14. Also appearing in Fensterwald's book is another quotation, likewise attributed to an unnamed former Boggs aide and almost surely originating in the same 11-22-73 piece in the Star, to the effect that “Hale always returned to one thing: Hoover lied his eyes out to the Commission – on Oswald, on Ruby, on their friends, the bullets, the gun, you name it."
15. The "lied his eyes out" quotation is almost always attributed to Boggs himself in the CT literature.
16. There is utterly no reason - no factual basis - for believing that Boggs was a "JFKA mystery death." He was skeptical of some aspects of the Warren Report, but this would scarcely have been a reason to blow up his plane eight years later (by which time CT books by Lane, Weisberg, Garrison and others had already been published).
17. Boggs' wife Lindy replaced him in Congress, served until 1991, and lived to be 97. She acted as the "unofficial ambassador to New Orleans" for the ARRB and authorized the ARRB's access to all of Boggs' papers at Tulane University.
18. None of the above will stop the CT community from declaring Boggs a JFKA mystery death, mischaracterizing his speech to Congress, attributing the bogus quotations to him, or claiming that said quotations were reported in the Los Angeles Star.

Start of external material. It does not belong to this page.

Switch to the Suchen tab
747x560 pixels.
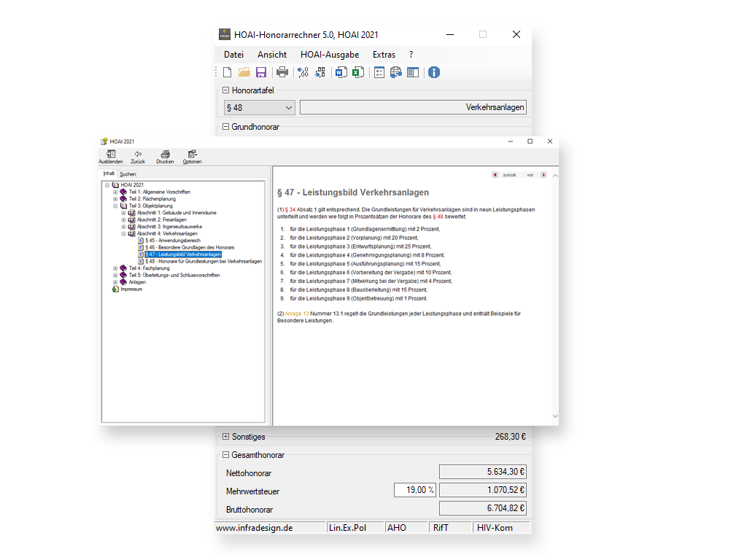point(128,174)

19. You're welcome. Please, hold your applause. Now back to masturbating over whether Baker took 83, 97 or 112 seconds to reach the lunchroom because that's really, really, really important and just might hold the key to the entire case. ::)
Tim Nickerson:
Lance,
When you finally do tire of the JFK assassination discussion, please don't delete your account here. You did that on the ED forum and a lot of good info was lost.
Lance Payette:
--- Quote from: Tim Nickerson on September 10, 2025, 02:03:01 AM ---Lance,
When you finally do tire of the JFK assassination discussion, please don't delete your account here. You did that on the ED forum and a lot of good info was lost.
--- End quote ---
Yes, I wish I could recover some of it myself! I was fairly proud of my work on the HT LINGUAL program and the Raleigh phone call. I did only delete the posts from my most recent incarnation there. However, all the surviving ones are now shown as "Guest" posts. Since lots of other people who have departed are also shown as "Guest," mine are hell to find unless I remember exactly what I said and can search by the specific language, as with my "Beginner's Guide to the Conspiracy Game."
Tim Nickerson:
--- Quote from: Lance Payette on September 10, 2025, 02:35:45 AM ---Yes, I wish I could recover some of it myself! I was fairly proud of my work on the HT LINGUAL program and the Raleigh phone call. I did only delete the posts from my most recent incarnation there. However, all the surviving ones are now shown as "Guest" posts. Since lots of other people who have departed are also shown as "Guest," mine are hell to find unless I remember exactly what I said and can search by the specific language, as with my "Beginner's Guide to the Conspiracy Game."
--- End quote ---
I actually have some of what you posted in the ED Forum saved in a Doc file. Not much though.